FRAGMENTO DE ORIGEN:
+++

Las sirenas eran unas ninfas marinas
que, en la mitología, atraían con sus cantos dulces e insinuantes a los marinos
hacia los escollos de la costa, donde, tras hacerles naufragar, los devoraban,
no dejando de ellos más que los huesos amontonados.
Advertido
por la diosa Circe de lo peligroso que era el canto de las sirenas, Ulises
ordeno taponar con cera los oídos de sus remeros y se hizo atar al mástil del
navío. Si por el hechizo musical pedía que lo liberasen, debían apretar aun más
fuerte sus ataduras. Gracias a esta estratagema Ulises fue el único ser humano
que oyó el canto y sobrevivió a las sirenas, que devoraban a los incautos que se
dejaban seducir.
Empleamos
esta expresión para advertir del peligro de dejarse seducir o llevar a la
perdición por falsas promesas o incitaciones ilusorias. Pero tendríamos que
utilizar muchísimo más esta expresión, porque todos y cada uno de nosotros
convivimos con una sirena, que sabe entonar todo tipo de melodías, que nos
incita con sus falsas promesas, que nos seduce con su dulce música y nos
arrastra en pos de sueños que se convierten en humo al acercarnos a ellos.
Nuestra
sirena particular no es una dulce e insinuante ninfa, es nuestra mente, que por
todo lo que maquina y promete más parece una bruja terrorífica y tenebrosa. Todos
tendríamos que tener, como Ulises, un mástil al que poder atarnos y unos
remeros que nos ataran para no seguir los dictados de la mente perversa, que
cuando nos atrapa en sus redes deja amontonados no nuestros huesos, ya les
gustaría a muchos que así fuera, sino que amontona sobre nuestra vida nuestras
más lúgubres emociones.

+++

FILAS:
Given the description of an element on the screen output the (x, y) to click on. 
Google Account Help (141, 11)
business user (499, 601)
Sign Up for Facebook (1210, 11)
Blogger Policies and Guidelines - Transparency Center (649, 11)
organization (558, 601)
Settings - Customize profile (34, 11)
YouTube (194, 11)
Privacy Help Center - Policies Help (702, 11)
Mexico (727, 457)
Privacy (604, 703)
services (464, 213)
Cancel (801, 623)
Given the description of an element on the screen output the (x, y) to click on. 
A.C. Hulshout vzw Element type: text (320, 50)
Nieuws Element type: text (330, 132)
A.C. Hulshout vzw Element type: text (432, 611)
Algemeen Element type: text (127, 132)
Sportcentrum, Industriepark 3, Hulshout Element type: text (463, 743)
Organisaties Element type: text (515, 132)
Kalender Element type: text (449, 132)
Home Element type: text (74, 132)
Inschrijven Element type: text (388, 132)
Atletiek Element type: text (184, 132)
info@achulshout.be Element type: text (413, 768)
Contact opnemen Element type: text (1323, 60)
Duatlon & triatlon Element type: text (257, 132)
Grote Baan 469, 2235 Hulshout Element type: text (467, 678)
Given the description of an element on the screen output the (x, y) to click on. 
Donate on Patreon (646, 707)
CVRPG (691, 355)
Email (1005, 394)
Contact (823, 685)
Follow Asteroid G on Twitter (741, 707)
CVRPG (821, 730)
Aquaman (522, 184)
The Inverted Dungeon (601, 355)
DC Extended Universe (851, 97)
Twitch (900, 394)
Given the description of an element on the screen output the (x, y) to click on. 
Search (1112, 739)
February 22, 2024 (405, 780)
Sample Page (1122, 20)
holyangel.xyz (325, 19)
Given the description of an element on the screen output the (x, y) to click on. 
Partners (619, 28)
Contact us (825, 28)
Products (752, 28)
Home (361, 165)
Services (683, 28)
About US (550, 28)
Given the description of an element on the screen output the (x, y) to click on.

+++

CONSIGNA 1: En el fragmento sobre las sirenas, ¿quién advirtió a Ulises de lo peligroso que era el canto de las sirenas?
CONSIGNA 2: Reproduce el pasaje del fragmento sobre las sirenas que empieza en "Las sirenas eran" y termina en "los huesos amontonados.".

RESPUESTA 1: La diosa Circe.

RESPUESTA 2:
Las sirenas eran unas ninfas marinas
que, en la mitología, atraían con sus cantos dulces e insinuantes a los marinos
hacia los escollos de la costa, donde, tras hacerles naufragar, los devoraban,
no dejando de ellos más que los huesos amontonados.